What the exercise asks
Your output must consist solely of the lines from the one containing "is (596, 336)." through the end of the records, reproduced exactly.

(Extracted records)
--
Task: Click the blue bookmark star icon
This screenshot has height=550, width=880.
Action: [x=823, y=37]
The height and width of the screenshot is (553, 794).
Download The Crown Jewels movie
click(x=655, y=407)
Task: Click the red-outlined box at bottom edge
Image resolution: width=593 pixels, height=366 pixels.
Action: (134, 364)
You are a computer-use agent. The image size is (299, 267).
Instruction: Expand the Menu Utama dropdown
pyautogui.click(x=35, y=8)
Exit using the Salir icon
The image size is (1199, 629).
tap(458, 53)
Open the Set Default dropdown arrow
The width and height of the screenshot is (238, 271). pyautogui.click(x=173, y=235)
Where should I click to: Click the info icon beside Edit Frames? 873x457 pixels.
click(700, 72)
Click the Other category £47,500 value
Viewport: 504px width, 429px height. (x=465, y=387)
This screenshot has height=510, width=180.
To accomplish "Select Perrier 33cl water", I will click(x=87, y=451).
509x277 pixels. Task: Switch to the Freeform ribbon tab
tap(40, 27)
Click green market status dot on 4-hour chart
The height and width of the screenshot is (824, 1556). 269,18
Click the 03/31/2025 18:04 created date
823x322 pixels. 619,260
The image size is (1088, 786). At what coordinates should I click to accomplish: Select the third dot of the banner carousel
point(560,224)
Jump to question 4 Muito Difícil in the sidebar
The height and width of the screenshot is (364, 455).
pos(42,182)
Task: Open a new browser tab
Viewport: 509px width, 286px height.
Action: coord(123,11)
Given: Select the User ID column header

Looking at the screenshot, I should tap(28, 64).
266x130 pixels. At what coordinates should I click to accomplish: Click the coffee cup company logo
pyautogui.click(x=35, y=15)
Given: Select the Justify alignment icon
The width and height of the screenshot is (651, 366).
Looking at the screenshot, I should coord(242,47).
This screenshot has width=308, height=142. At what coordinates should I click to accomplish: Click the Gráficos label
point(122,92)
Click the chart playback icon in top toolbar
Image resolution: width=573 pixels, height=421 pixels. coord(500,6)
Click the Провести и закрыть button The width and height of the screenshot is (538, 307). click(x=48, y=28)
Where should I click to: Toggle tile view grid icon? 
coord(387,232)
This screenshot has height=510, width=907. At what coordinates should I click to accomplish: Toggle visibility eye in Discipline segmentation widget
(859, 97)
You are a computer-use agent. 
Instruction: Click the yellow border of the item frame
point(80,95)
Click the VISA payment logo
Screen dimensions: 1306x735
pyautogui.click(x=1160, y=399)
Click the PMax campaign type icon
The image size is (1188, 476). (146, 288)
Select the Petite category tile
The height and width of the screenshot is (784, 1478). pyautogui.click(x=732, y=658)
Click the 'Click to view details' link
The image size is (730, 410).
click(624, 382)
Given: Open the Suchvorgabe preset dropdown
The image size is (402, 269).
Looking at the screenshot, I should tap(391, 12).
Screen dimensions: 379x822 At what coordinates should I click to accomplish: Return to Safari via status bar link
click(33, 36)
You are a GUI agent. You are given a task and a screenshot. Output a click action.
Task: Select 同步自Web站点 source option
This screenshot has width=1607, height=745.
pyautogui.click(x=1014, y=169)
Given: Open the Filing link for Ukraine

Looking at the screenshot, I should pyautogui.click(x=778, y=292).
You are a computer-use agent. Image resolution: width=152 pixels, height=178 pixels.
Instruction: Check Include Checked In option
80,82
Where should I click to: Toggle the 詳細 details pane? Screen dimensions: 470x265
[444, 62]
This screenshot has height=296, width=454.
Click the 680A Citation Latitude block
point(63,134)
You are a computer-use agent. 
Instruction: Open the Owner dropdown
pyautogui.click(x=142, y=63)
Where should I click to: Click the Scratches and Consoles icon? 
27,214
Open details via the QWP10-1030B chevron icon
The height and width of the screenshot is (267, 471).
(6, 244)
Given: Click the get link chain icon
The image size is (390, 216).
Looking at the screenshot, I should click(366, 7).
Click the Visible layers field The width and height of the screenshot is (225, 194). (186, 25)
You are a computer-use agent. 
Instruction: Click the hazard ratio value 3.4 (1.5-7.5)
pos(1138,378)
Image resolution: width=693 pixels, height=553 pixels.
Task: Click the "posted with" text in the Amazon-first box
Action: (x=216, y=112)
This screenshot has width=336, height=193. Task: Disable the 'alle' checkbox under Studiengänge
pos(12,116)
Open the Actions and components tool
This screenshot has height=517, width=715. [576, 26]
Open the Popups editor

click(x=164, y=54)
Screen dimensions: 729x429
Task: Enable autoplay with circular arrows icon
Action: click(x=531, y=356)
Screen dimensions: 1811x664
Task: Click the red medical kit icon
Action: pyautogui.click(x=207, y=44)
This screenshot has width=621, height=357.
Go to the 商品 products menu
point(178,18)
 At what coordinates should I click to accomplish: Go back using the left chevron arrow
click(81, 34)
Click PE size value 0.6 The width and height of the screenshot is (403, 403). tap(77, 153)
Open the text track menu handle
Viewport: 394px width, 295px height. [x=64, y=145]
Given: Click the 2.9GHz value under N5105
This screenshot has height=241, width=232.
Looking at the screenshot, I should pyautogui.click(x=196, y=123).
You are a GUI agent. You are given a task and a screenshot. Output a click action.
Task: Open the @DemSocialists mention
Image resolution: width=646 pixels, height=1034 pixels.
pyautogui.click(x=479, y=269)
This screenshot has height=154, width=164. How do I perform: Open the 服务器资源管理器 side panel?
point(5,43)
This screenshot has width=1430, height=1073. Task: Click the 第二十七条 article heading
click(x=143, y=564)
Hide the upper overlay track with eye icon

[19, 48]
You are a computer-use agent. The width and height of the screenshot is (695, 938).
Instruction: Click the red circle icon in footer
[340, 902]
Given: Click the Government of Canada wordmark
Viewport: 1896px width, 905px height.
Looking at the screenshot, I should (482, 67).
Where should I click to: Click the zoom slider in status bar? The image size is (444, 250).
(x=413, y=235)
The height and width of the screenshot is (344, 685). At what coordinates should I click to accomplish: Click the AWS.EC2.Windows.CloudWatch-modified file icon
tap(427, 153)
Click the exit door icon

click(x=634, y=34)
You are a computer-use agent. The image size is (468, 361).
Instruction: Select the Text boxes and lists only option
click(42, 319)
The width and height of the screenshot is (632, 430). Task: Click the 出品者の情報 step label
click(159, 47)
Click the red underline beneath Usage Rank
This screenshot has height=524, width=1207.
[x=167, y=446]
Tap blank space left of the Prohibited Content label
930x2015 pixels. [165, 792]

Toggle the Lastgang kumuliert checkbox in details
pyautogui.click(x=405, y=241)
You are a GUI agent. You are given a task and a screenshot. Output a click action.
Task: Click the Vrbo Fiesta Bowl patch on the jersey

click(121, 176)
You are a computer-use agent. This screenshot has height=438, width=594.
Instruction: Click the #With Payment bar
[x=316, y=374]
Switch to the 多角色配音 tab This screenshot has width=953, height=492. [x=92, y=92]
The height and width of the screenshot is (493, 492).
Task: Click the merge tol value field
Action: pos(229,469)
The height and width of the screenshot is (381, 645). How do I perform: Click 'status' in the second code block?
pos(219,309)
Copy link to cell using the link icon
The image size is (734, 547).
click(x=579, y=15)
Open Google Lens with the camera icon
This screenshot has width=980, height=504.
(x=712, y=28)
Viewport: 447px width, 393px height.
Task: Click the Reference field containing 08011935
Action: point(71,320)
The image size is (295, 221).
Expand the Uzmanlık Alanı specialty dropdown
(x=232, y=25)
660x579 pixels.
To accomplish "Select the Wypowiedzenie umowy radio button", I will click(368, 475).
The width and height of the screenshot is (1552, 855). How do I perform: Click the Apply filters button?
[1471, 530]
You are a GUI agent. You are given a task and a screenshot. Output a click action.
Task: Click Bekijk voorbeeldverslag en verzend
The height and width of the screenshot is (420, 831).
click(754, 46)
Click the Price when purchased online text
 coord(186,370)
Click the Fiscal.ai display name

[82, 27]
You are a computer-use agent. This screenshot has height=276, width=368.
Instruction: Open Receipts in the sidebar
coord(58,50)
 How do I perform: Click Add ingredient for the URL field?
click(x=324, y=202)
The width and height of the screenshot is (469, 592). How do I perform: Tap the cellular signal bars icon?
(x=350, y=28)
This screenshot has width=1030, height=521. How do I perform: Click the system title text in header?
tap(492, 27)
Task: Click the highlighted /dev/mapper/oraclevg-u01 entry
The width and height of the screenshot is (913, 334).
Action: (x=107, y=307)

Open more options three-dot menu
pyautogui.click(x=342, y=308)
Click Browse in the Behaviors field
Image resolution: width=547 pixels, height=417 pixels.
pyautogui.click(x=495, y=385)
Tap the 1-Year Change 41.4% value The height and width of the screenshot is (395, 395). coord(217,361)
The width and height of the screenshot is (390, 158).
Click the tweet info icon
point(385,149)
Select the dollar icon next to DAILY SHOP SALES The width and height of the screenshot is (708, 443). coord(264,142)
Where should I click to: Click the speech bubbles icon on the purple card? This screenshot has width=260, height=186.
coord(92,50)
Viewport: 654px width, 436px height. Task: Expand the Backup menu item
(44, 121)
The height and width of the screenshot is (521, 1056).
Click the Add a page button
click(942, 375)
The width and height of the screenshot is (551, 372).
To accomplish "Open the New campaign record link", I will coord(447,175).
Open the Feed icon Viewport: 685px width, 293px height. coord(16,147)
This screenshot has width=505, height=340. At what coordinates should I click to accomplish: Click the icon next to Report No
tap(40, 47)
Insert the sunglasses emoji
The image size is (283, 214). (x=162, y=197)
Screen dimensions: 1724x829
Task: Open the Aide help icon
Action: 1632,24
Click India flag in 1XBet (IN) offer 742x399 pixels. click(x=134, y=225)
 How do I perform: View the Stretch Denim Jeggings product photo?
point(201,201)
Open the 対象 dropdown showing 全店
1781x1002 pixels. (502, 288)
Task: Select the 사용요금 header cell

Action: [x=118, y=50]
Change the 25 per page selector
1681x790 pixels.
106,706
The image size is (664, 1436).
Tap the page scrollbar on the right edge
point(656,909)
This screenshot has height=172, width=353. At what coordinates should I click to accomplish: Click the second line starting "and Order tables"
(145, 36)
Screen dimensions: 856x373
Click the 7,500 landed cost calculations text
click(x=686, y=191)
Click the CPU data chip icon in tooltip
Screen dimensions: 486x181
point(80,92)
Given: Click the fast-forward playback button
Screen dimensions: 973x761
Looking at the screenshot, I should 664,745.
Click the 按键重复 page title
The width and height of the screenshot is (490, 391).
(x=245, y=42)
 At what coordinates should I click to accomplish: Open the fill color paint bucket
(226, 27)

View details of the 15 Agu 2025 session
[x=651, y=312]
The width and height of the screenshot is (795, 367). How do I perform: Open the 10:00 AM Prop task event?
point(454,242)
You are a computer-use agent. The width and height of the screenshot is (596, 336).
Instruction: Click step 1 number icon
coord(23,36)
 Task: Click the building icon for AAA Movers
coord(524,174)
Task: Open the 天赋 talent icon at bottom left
--
Completed task
You are a computer-use agent. The width and height of the screenshot is (596, 336).
Instruction: Click step 1 number icon
coord(23,36)
 Task: Click the building icon for AAA Movers
coord(524,174)
Task: Open the 天赋 talent icon at bottom left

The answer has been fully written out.